Readers may have noticed the backlash in the media when Deepika Padukone talked about depression. The underlying reason was that she is not seen as ‘one of us’….more like a poor little rich girl, who doesn’t have the same problems as us. If you are an ethnic minority, it might be a good idea to focus on values rather than surface-level similarities like skin color and racial background.
A great influencer in our environment is ethical behavior. It is a given that human beings tend to mimic each other, it is part of our herding instinct. Given that, it is easy to see how ethics quickly tends to determine the culture of a place and drive behavior. The same Indian with his attitudes to petty corruption and civic indiscipline in Delhi, turns into a model citizen in squeaky-clean Singapore, physically and metaphorically speaking. We have that famous example of ‘zero tolerance’ in New York, which found that following up on broken windows in city centers brought down crime rates in general.

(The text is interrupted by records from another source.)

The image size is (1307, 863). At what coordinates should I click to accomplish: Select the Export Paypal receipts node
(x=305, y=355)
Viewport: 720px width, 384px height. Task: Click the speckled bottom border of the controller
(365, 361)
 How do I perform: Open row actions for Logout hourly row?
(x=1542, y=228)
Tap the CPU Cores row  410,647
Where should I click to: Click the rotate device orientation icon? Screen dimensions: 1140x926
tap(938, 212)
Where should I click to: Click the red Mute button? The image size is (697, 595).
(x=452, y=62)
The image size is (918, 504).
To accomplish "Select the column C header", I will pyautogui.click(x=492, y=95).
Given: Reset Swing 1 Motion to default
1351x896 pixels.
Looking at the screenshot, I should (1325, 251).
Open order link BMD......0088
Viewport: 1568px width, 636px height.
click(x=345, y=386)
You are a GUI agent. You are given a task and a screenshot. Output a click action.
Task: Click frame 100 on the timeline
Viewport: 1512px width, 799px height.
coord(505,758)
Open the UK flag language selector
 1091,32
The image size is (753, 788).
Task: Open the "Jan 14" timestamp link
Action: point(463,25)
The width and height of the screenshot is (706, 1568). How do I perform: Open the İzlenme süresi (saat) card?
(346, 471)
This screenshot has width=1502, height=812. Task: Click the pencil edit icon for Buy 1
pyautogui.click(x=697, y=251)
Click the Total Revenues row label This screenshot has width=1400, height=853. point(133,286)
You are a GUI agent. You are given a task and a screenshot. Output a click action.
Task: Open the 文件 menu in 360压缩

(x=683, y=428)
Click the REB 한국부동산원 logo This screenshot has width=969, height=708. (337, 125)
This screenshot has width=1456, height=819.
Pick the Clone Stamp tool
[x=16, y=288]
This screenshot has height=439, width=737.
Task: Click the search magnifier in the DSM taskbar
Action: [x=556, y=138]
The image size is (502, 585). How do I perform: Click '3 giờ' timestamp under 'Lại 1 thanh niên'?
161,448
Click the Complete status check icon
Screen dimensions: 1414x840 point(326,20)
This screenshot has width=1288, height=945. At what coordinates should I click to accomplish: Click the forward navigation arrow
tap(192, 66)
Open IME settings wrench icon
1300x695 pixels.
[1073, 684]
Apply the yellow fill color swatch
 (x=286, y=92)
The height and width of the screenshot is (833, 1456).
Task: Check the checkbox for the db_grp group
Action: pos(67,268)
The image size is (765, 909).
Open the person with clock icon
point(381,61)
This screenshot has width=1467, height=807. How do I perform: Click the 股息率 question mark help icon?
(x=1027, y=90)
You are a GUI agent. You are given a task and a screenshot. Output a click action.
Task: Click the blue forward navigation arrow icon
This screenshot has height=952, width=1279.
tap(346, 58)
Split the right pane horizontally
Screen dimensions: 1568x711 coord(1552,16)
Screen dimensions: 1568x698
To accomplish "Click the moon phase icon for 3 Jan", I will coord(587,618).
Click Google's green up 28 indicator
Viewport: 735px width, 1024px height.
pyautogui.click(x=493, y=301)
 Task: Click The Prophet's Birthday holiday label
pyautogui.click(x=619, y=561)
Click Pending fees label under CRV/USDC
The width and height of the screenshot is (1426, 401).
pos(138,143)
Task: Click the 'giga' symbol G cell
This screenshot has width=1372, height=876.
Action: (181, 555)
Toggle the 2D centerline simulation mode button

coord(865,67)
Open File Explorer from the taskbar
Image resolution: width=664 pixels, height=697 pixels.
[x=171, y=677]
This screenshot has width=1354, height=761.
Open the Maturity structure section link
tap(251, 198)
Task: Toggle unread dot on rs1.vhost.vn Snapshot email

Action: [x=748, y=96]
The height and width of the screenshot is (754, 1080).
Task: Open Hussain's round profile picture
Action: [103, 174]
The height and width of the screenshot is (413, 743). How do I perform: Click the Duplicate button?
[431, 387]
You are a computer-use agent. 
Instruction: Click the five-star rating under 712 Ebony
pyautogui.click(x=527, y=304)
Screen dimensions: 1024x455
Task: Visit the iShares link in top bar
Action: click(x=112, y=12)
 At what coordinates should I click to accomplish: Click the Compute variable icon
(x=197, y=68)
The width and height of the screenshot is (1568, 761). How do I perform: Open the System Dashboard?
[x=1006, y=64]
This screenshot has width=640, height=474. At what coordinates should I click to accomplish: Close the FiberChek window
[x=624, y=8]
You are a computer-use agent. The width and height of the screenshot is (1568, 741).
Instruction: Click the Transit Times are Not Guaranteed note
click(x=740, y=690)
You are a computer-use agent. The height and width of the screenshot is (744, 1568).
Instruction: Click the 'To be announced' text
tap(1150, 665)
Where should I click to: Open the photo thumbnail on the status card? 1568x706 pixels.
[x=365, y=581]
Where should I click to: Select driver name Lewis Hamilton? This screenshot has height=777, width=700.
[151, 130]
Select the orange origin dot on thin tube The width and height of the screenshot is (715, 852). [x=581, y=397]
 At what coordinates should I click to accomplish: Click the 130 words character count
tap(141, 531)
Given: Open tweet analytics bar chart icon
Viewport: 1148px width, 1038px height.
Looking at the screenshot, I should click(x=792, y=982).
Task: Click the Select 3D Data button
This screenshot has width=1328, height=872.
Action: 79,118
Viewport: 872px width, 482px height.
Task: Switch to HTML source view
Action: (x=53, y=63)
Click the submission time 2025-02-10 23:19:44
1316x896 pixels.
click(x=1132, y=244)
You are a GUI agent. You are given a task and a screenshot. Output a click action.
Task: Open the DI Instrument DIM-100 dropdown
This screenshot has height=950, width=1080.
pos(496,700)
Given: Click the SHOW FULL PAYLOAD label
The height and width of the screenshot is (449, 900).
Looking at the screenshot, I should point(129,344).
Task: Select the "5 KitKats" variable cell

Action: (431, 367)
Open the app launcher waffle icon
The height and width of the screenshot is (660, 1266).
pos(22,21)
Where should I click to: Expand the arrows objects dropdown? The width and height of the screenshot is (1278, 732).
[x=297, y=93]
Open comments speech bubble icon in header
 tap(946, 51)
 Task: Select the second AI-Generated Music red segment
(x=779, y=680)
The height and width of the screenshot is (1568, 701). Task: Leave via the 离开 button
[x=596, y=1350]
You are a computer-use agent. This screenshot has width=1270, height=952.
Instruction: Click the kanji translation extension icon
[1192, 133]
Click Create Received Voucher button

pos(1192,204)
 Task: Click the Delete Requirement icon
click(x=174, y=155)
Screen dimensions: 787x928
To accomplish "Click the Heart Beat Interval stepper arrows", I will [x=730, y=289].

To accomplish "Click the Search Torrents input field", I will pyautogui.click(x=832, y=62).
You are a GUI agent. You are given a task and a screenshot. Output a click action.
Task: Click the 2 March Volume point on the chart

The same is true at the micro-economic level of the individual or the firm. An organization that promotes dishonest behavior among its employees, will find itself run entirely by dishonest people. While the honest will be driven out, the Frankenstein created by the people left behind will hollow out the organization from within. Someone, please explain this to the Pakistanis.
Group dynamics is a very powerful influencer of the behavior of group members. Most groups have an ‘authority’, either appointed by a command-and-control mechanism, or by peer review. In peer groups, like on the internet, knowledge is what gives authority to a select group. In both cases, once anointed a leader, you benefit from the ‘halo effect’, i.e. if one particular aspect of your argument is appealing, people like to extrapolate this to the other features of your argument. So even “knowledge authority” can lead to distortions in crowd behavior.
Once leadership is established in a group
Once leadership is established in a group, other patterns will kick in. Disagreement will be suppressed for many reasons: some will want to avoid disagreement as a general principle. A desire to look competent may cause people to suppress comments they feel others will find foolish. This happens in peer groups, where junior members are cowed down by the superior knowledge of “knowledge authorities”.
This means that all group dynamics tend to push a group towards ‘convergence’ of opinion, which to most of us, has come to indicate the very identity of a group. We don’t expect to a group to be fractious and chaotic (look at how we react to the chaos in Parliament, for example). The downside of this is that a preference for agreement biases any decision taken by groups. In the interests of pursuing agreement, the level of discourse tends to trend down to the lowest common denominator. Conclusions made by groups are always obvious, and finer nuances are always ignored. You can never get a group to evolve a philosophy.
Those of us who judge Modi harshly, because he is riding roughshod over the lesser elements of that larger group called Parliament, would do well to remember these principles of group dynamics. Rarely do you hear an observer of group dynamics (often the leader) ending a meeting on the discordant note that “I did not hear any disagreements. This meeting was unsuccessful”. Mostly, we expect groups to be ‘orderly’, which means that we want to see the convergence of thought processes.
Lastly, the largest, most fractious group of all, is the market. Nowhere else do you see as much chaos and volatility. This adds to the quality of the process…an ‘orderly’ market that is guided by a single player, or a set of players, is going to be a distorted market. Take the Dollar: Re market, ‘guided’ by the RBI: how accurately has it valued the Re, do you think?